ABSTRACT
Background In recent years, nuclear medicine has become strategic in the diagnosis of neuroendocrine tumors, thanks to the good diagnostic performance of somatostatin radiolabeled analogs used for scintigraphic imaging.1-3 Other radiopharmaceuticals are proposed for use in this area. Some precursors of the catecholamine metabolism, such as metaiodobenzylguanidine (MIBG), find their main indication for tumors of sympathoadrenal lineage, while different peptides with affinities for various receptors have been studied in many experimental clinical trials.4-6
The peculiarity of nuclear medicine imaging is that it allows functional information to be obtained based on the kinetics and biodistribution of particular radiolabeled substances, providing images of cellular structures involved in metabolic processes.

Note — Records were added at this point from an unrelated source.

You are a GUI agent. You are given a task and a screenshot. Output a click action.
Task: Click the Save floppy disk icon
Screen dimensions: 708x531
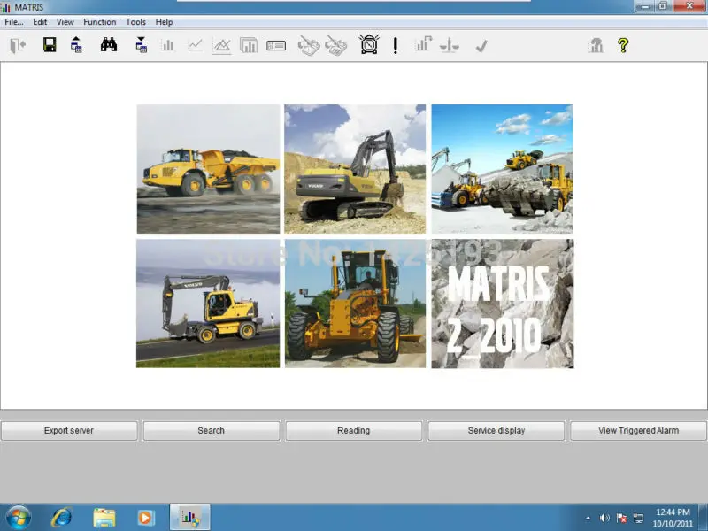(50, 45)
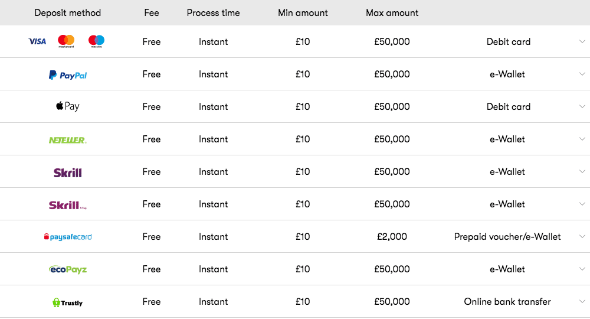Expand the Visa debit card row chevron
Viewport: 590px width, 319px height.
pyautogui.click(x=582, y=41)
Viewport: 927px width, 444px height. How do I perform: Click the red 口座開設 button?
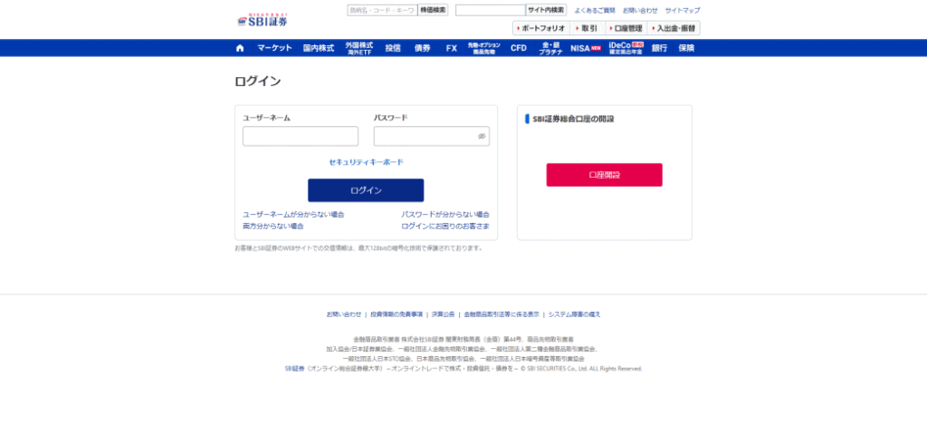coord(604,175)
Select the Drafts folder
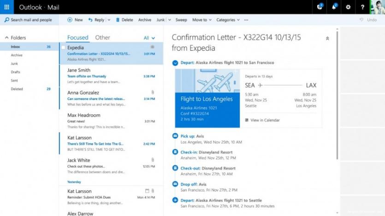The height and width of the screenshot is (216, 385). (x=16, y=72)
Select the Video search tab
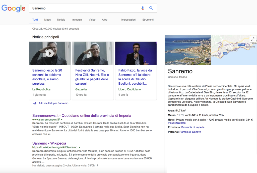 tap(92, 20)
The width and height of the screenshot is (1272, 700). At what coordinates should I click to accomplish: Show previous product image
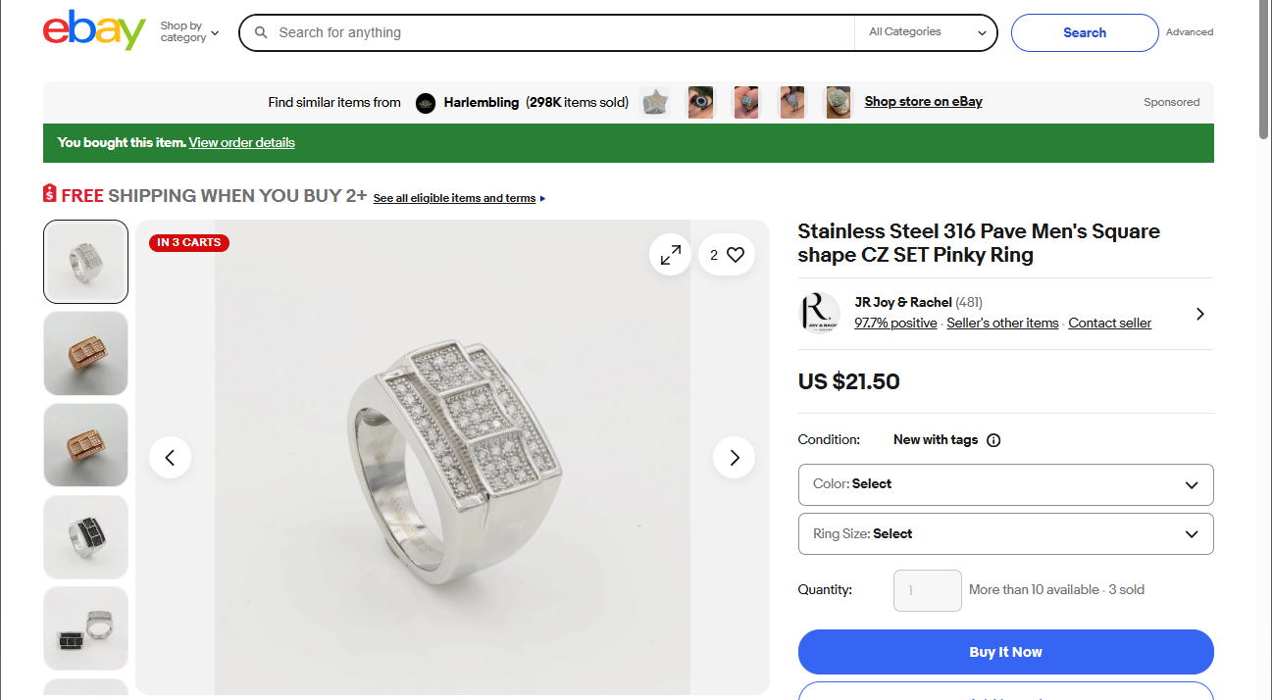[x=170, y=457]
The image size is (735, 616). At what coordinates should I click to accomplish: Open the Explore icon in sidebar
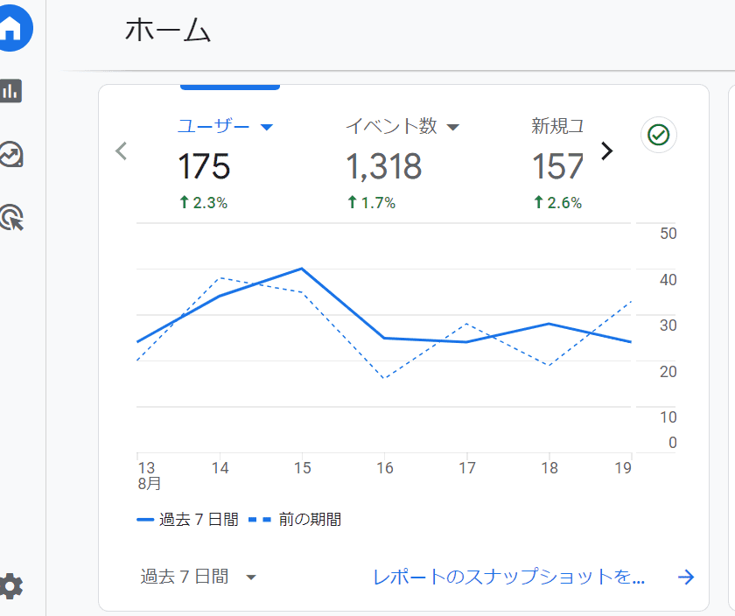tap(11, 154)
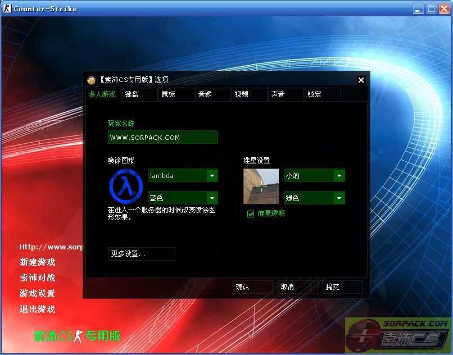The image size is (453, 355).
Task: Click the 取消 button
Action: click(297, 287)
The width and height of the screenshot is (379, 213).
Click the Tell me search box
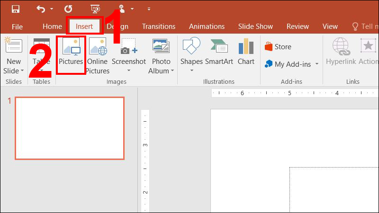[x=365, y=27]
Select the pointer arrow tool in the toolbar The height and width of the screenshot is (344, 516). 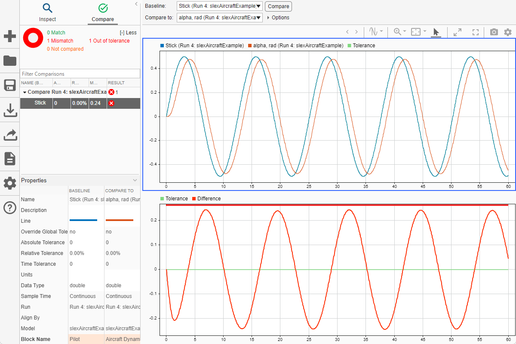tap(436, 31)
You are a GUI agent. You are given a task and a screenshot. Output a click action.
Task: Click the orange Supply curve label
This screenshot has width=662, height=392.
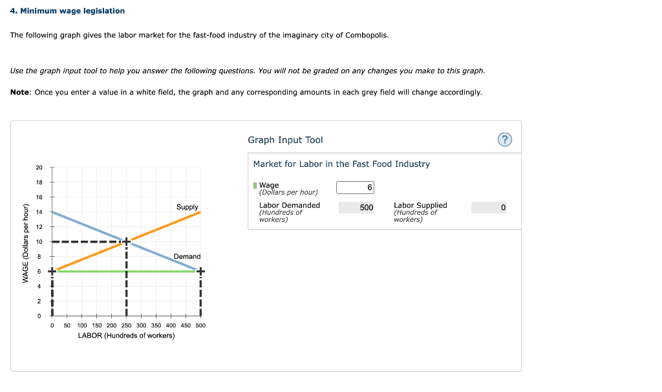(x=187, y=207)
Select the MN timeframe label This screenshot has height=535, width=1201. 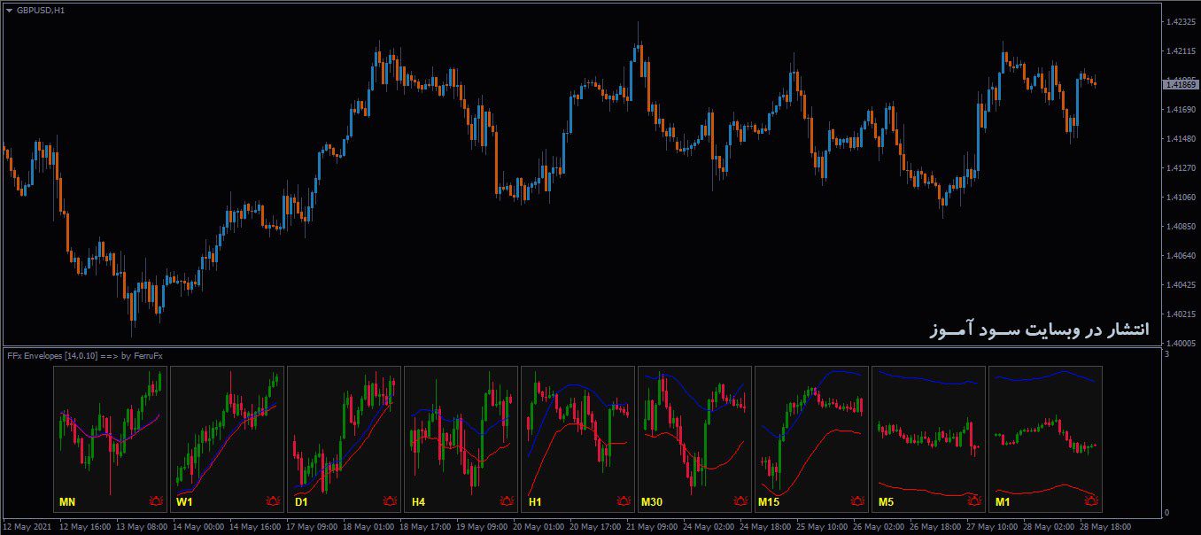click(67, 503)
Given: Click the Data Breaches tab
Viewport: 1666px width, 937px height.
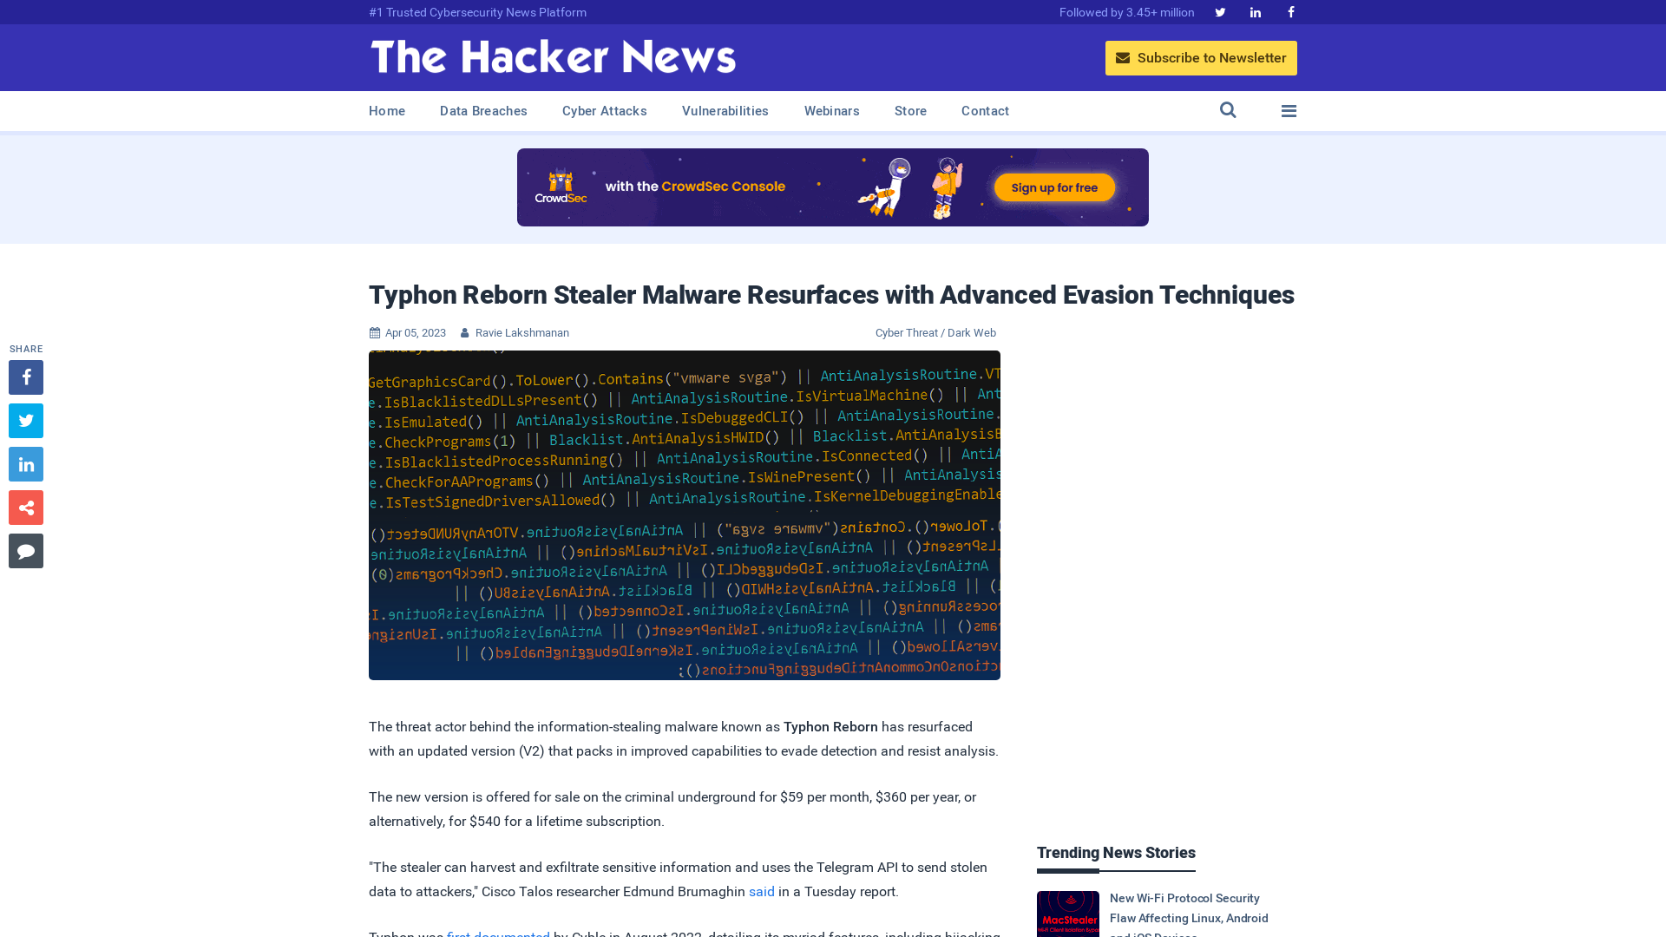Looking at the screenshot, I should point(482,111).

In recent years, tremendous technological progress has been obtained in scintigraphic imaging, using both γ cameras and positron emission tomography (PET). One of the most relevant achievements is image fusion using dedicated software and hybrid instrumentation (single photon emission computed tomography-computed tomography (SPECT-CT, PET-CT) that allow the combination of both functional and morphologic information. Nowadays, nuclear medicine diagnostic modalities can be divided into two fields of application, according to the detection technique: (1) scintigraphy with γ emitting radiopharmaceuticals (planar scintigraphy and SPECT) and (2) PET.